Hacker News new | ask | show | jobs
by lyxsus1 2532 days ago
> scraper goes on to use that information in ways that are for the commercial benefit of the scraper and usually to the detriment of the site owner

Yes, and they extract that benefit because in the process they add a value to that information for end-user.

> Am I missing some other fundamental right that applies here?

Yes. When it's not prohibited by law, it's allowed.

2 comments

When it's not prohibited by law, it's allowed.

Frankly, I'm glad I don't live in your community.

I just got back from grocery shopping. Before I went in, I stomped off some mud I had on my feet. As I walked down the aisles, I accidentally knocked a bag of something off a shelf, so I turned around, picked it up, and returned it to its proper spot. When I got to the ice cream coolers, I first looked through the glass to decide what I wanted, and only opened the freezer door when I'd made my selection, sealing the door again once I was done.

There aren't any laws forcing me to do those things. But I'm happy to do them, because (a) when we all cooperate in this manner, it makes life better for all of us; and (b) the additional costs of cleaning and shrinkage would make the groceries more expensive for us if we didn't do it.

Have you ever been to a part of the world that doesn't have the same kind of "high trust" environment that most of us in the West enjoy? For example, in America we can safely assume that at a bus stop, people will of their own accord form up an orderly line when the bus comes, each person waiting their turn. My experience in some other nations is that people will swarm around the bus door, each jockeying to be the next one in. There aren't any laws forcing people to act as they do here, but I think we're all better off with the societal norm that drives people to do it our way.

Oh hey, I got where you were mistaken! :)

You assumed that people who don't want their data being scraped are the nice guys and people who want to use that data are the baddies. Nope, my point was that it's the other way around and if you're truly concerned with community wellbeing you actually have to be on my side of this argument.

I support every point in your response expect that I don't get your motivation to fight for folks who either don't understand how internet works or consciously use dirty tricks to block information access just to protect their shaky profits.

Look it up, my first comment in this thread was about making it illegal because I think everybody would benefit from making it so. If you publish your data and it's accessible by browser and not copyrighted, we shouldn't make it hard to collect that data for automated processing.

use dirty tricks to block information access just to protect their shaky profits.

Look up to the top of this sub-thread, I started it.
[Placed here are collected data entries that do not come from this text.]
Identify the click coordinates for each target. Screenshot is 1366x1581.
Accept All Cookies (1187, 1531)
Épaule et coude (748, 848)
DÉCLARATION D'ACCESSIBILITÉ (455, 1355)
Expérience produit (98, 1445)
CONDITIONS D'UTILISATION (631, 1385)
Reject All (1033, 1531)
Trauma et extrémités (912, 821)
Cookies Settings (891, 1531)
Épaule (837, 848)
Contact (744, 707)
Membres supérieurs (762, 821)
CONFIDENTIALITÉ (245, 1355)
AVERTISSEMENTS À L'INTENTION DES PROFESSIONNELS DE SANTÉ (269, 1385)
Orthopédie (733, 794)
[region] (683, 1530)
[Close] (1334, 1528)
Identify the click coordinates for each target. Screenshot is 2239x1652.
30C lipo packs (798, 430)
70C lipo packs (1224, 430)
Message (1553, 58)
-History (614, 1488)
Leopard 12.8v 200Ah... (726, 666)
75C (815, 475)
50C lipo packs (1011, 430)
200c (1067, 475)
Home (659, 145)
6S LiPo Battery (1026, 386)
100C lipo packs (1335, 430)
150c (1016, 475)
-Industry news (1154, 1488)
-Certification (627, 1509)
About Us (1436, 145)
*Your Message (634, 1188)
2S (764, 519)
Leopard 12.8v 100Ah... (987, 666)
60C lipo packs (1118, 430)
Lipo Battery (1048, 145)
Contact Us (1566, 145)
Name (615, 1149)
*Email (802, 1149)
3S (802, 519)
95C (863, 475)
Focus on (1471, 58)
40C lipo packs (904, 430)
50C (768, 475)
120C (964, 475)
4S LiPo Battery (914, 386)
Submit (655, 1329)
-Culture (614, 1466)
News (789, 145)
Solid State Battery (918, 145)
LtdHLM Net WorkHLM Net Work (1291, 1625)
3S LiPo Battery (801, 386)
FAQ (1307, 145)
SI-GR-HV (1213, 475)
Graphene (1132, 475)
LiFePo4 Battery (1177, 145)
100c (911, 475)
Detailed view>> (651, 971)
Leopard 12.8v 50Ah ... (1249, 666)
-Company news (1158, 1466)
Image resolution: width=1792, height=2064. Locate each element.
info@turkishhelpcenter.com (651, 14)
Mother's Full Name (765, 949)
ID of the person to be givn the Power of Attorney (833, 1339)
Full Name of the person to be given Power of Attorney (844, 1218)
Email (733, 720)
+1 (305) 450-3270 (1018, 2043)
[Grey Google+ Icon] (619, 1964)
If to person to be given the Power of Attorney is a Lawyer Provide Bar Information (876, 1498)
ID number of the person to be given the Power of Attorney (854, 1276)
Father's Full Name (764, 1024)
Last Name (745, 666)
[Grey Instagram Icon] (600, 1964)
In that comment I specifically addressed that in the systems I'm responsible for:

- The traffic that (apparently) comes from competitors scraping our prices exceeds the traffic coming from legit customers. We're paying more to supply data to our competitors than to our customers!

- There are sometimes actual reasons beyond wanting "shaky profits" for wanting to limit what site users can do, including development resources to built features and APIs, as well as the actual cost of the computations.

- And I have no idea where your assertion about "dirty tricks" comes from. I'm having trouble finding anything "dirty" in trying to detect people abusing the system, and temporarily blocking their access.

And like I said above, I'm still glad I don't live in your neighborhood. Because not only don't you have any interest in being a positive member of society in commerce (you ignored all my comments on that topic), but I now see that on a personal level (e.g., "You assumed that...") you're also condescending.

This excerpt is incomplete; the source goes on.